(Stored records)
□ □ □
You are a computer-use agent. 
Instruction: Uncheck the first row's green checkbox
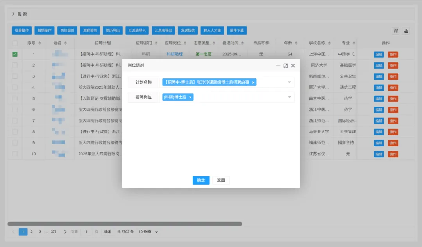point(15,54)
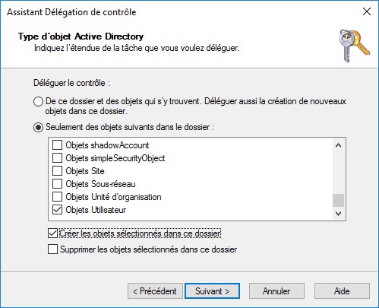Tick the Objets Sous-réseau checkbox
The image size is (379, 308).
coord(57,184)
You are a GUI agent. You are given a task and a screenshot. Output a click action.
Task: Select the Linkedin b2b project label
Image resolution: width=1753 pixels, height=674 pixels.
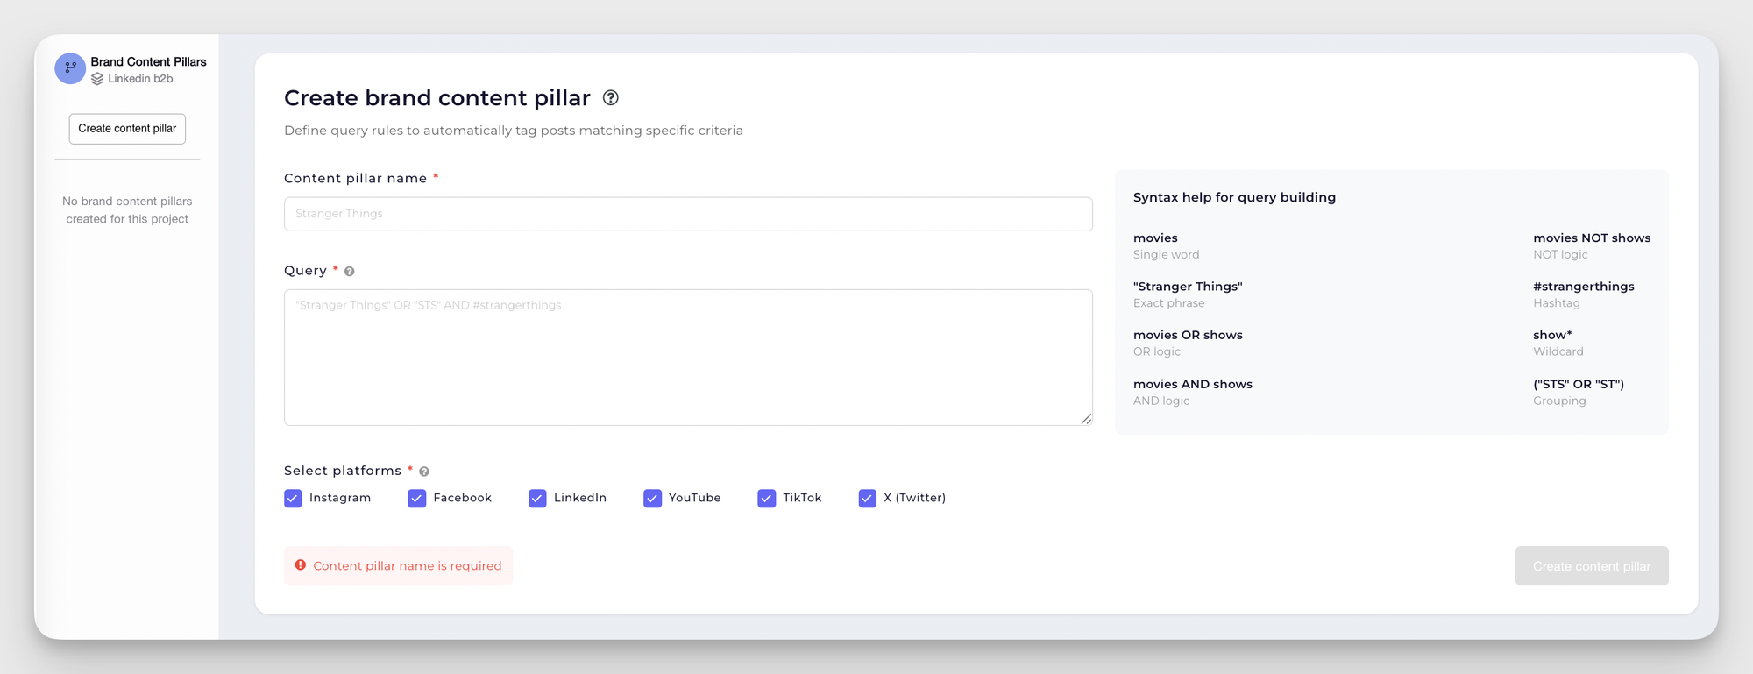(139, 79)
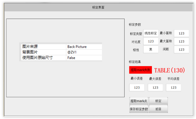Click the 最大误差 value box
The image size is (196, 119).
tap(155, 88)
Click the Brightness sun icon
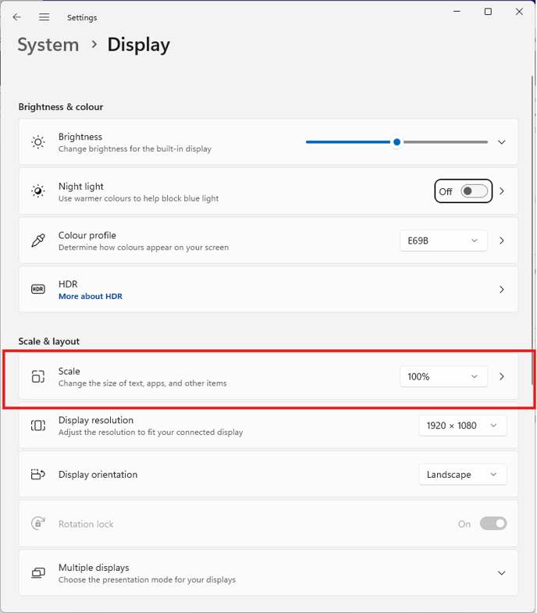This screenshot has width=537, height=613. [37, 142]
□ □ □
Task objective: Your task is to retype all the entries exactly and leave out any pictures.

Written answer:
You are a computer-use agent. 
Instruction: Uncheck the first row's green checkbox
point(15,54)
Tick the Objets Sous-réseau checkbox
The image size is (379, 308).
coord(57,184)
You are a GUI agent. You are given a task and a screenshot. Output a click action.
Task: Select the Linkedin b2b project label
Image resolution: width=1753 pixels, height=674 pixels.
(139, 79)
Click the 最大误差 value box
The image size is (196, 119).
tap(155, 88)
Click the Brightness sun icon
This screenshot has width=537, height=613. [37, 142]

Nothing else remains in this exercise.